Fundada por Shabir Ahmad Niazi, de 22 anos, a ARRO é uma organização não governamental que dá apoio a essa população. Shabir desembarcou no Brasil em novembro de 2022 e precisou morar por cerca de um mês no aeroporto de Guarulhos até ser direcionado para um abrigo em Rio Grande da Serra, na região metropolitana de São Paulo.

“Quando eu cheguei, éramos em 300 pessoas no aeroporto. Tivemos muitas dificuldades principalmente para tomar banho, comer, nos comunicar. Ali não é um lugar apropriado para morar”, disse Shabir à Gazeta do Povo. “Antes era muito pior, agora as pessoas estão sendo mandadas mais rapidamente para os abrigos”, disse ele.

Shabir veio para o Brasil sozinho e deixou para trás o pai, a mãe, uma irmã, um irmão e um sobrinho que ainda não tiveram a mesma sorte de conseguir um visto para o Brasil. “Eles estão tentando vir, mas estão em Teerã (Irã) esperando sair uma nova portaria para conseguirem o visto”, disse ele.

Vagas em abrigos são insuficientes

Desde setembro de 2023, uma portaria interministerial estabeleceu que o governo brasileiro só concederá o visto temporário e de autorização de residência para fins de acolhida humanitária para afegãos caso haja vagas em abrigos.

De acordo com o secretário Cavalcante, o município de Guarulhos possui cinco abrigos que totalizam cerca de 300 vagas para os refugiados afegãos, mas as pessoas também são direcionadas para entidades parceiras do município, como o novo abrigo que foi inaugurado em abril pelo governo do Estado de São Paulo.
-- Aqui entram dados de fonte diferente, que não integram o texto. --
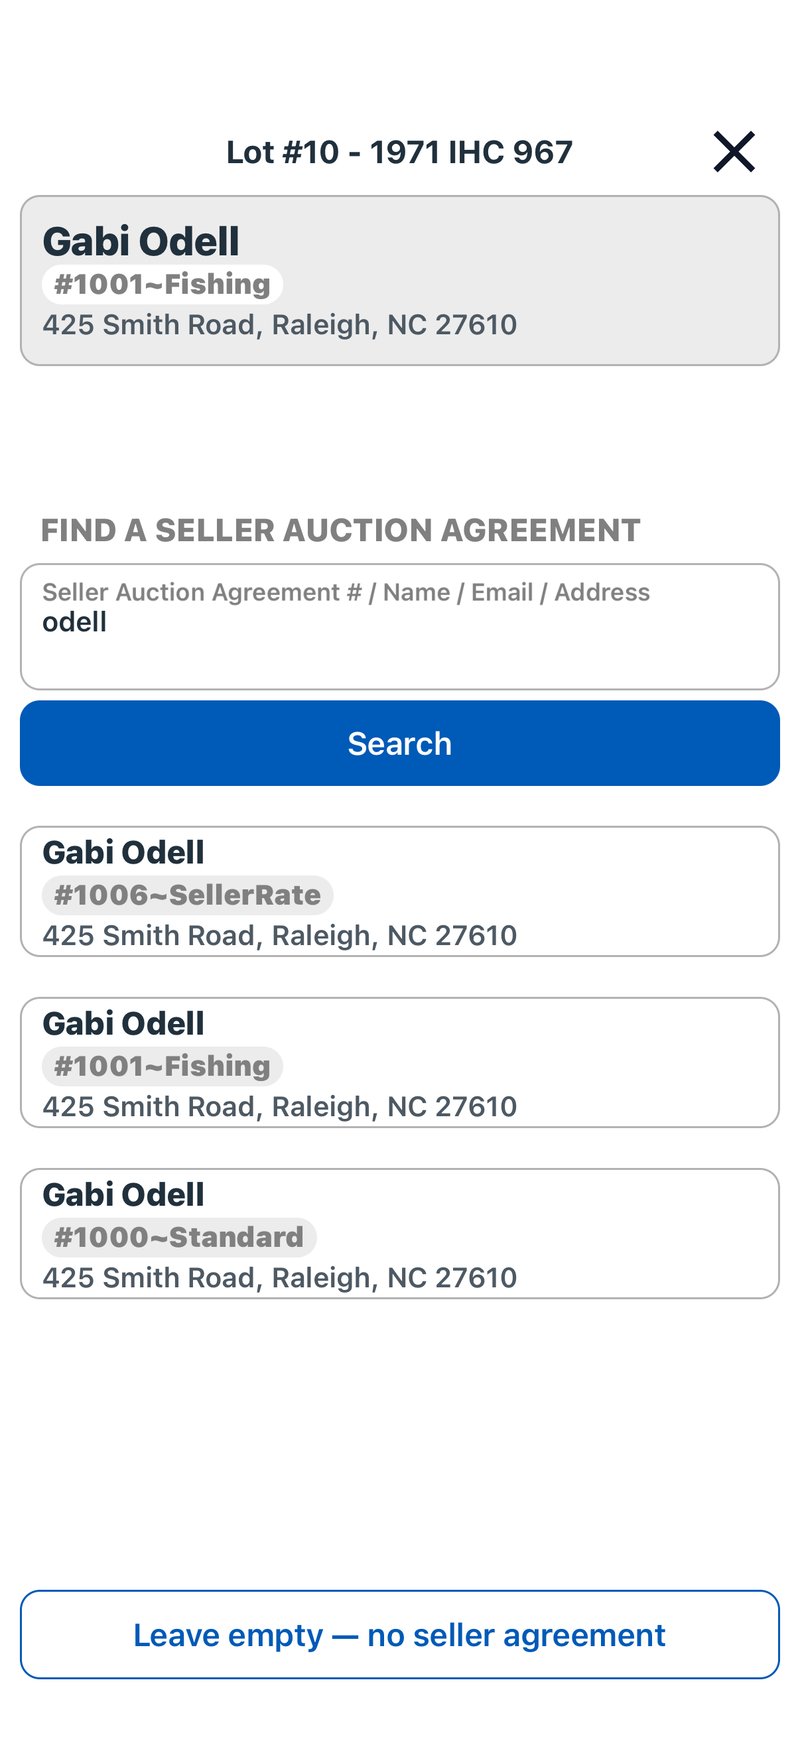Tap the Lot #10 - 1971 IHC 967 title
The height and width of the screenshot is (1739, 800).
[400, 152]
Com 150 vagas, a estrutura ajudou a zerar a fila durante dois meses, porém elas voltaram a ocorrer. “A gente assiste com retaguarda de médicos, fraldas, tem uma equipe no aeroporto para fazer o acompanhamento dessas famílias, muitas vezes chegam mulheres grávidas e crianças”, disse Cavalcante.
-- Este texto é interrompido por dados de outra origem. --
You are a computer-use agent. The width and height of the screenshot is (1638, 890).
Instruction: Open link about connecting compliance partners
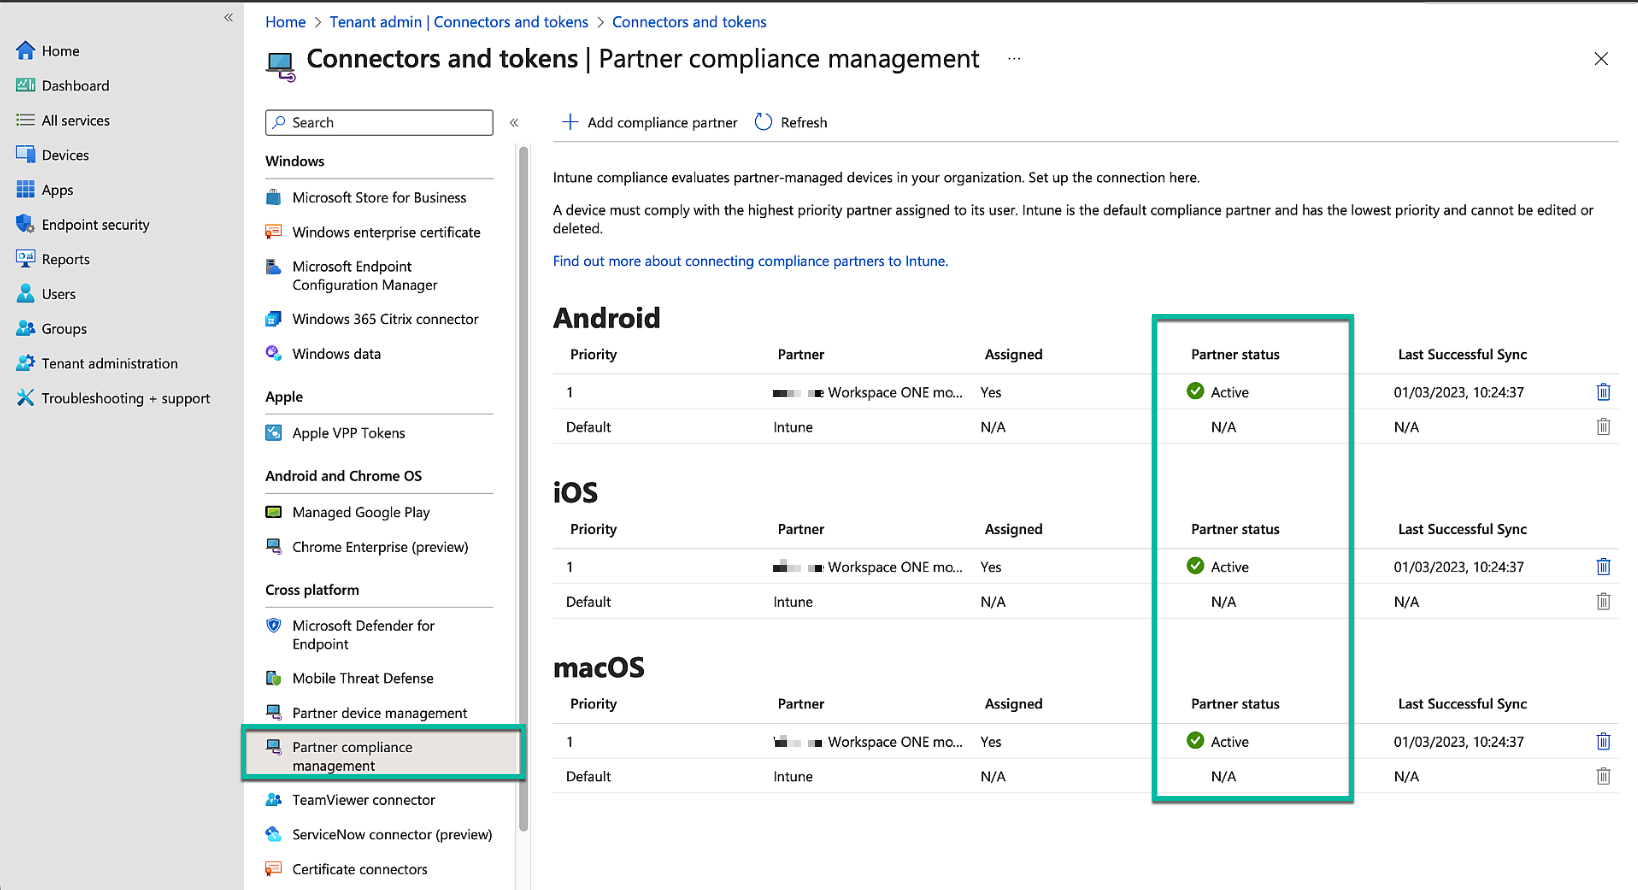(x=750, y=261)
“Enquanto essas pessoas não são acolhidas e ficam no aeroporto, o município de Guarulhos disponibiliza café da manhã, almoço e jantar, respeitando toda a questão cultural para evitar a violação de direitos, pois eles não comem carne de porco nem carne vermelha. Guarulhos precisou se apropriar da cultura afegã para dar o melhor acolhimento para essas pessoas fugindo de uma situação de guerra”, complementou.

Em resposta a questionamentos da Gazeta do Povo, a prefeitura de Guarulhos informou que recebeu do governo federal um auxílio à situação dos refugiados de R$ 600 mil reais, sendo R$ 240 mil em 2022 e outros R$ 360 mil em 2023. Já os repasses estaduais foram de R$ 4 milhões, sendo R$ 3 milhões para a abertura do acolhimento e R$ 1 milhão para a alimentação dos refugiados no aeroporto.

Cavalcante afirmou que o município de Guarulhos investiu cerca de R$ 1 milhão na criação de vagas e que, em um diálogo recente com o Ministério de Direitos Humanos, a pasta encaminhou um recurso de R$ 5,2 milhões para a abertura de “cursos de português nos acolhimentos, retaguarda de alimentação para as pessoas que estão no aeroporto e a manutenção de 100 vagas de acolhimento na cidade de Guarulhos no período de um ano”.